Known for his work hovering between abstraction and figuration, Manchester-born painter Nigel Cooke chats with 1883 Arts Editor about his latest body of work which was recently put on show at Pace, London, in an exhibition titled Atlas with Butterfly.

Born in Manchester in 1973, Nigel Cooke is a painter of repute, and an academic with a research background in philosophy and a wide range of interests that span interdisciplinary subject areas.

Drawing from sources as diverse as art history and palaeontology, classical mythology and neuroscience, Cooke is best known to the general public for his large-scale work straddling the formalistic boundaries between abstraction and figuration.

Often employing different techniques – from trompe-l’œil to “flying white”, a Chinese brush technique used to convey a sense of speed and spontaneity – the artist creates compelling compositions that merge seemingly contrasting elements into pictorial narratives whose ambiguity and complexity are heightened through a dramatic and equally distinctive use of colour.

Informed by travels and encounters with wildlife at home and overseas, Cooke’s latest body of work – which was recently put on show at Pace, London, in an exhibition called Atlas with Butterfly – reveals a further shift towards a perhaps more abstract, gestural and succinct style.

Reflecting the artist’s interest in the ways the act of painting mirrors our relationship to nature, the series depicts intricate webs of ribbon-like fibres stretching in all directions, entangled clusters of ropes and bundles that conjure up a variety of imagery of the natural world – from neural networks to crashing waves, from stylised flagella to vibrating string-like plasma filaments.

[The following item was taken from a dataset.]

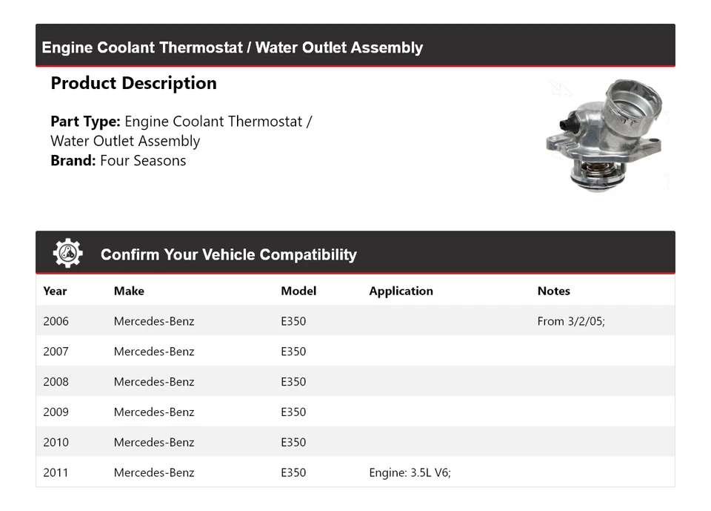Click the 'Four Seasons' brand text
Image resolution: width=711 pixels, height=511 pixels.
pyautogui.click(x=143, y=160)
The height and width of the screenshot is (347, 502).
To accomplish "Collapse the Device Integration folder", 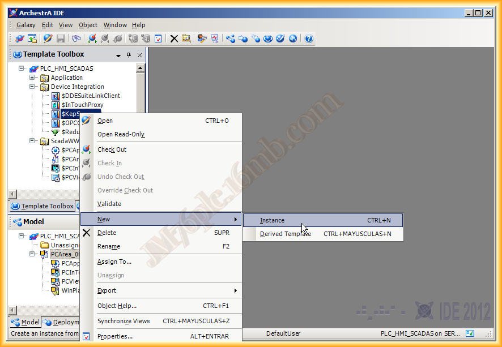I will coord(32,87).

1883 Arts Editor met with Nigel Cooke to find out more about his work and inspiration.

 

Nigel Cooke, Pantera, 2022 oil and acrylic on linen, 225 cm × 164 cm (88-9/16″ × 64- 9/16″) © Nigel Cooke, courtesy Pace Gallery Photo: Robert Glowacki

 

Thank you for agreeing to the interview.
Can you tell us a bit about your recent show at Pace? What was the inspiration behind it?

The show was the result of about a year’s work, and looking back, I can see that the central preoccupation was colour.
There were many ideas that played in and out of the process, but that’s something that separates this from previous shows. I didn’t really understand that clearly before, but that’s how it always is for me – I work to understand what the work is about; the point of a show only really crystallises at the end. Until then, it is all instinct, guesswork.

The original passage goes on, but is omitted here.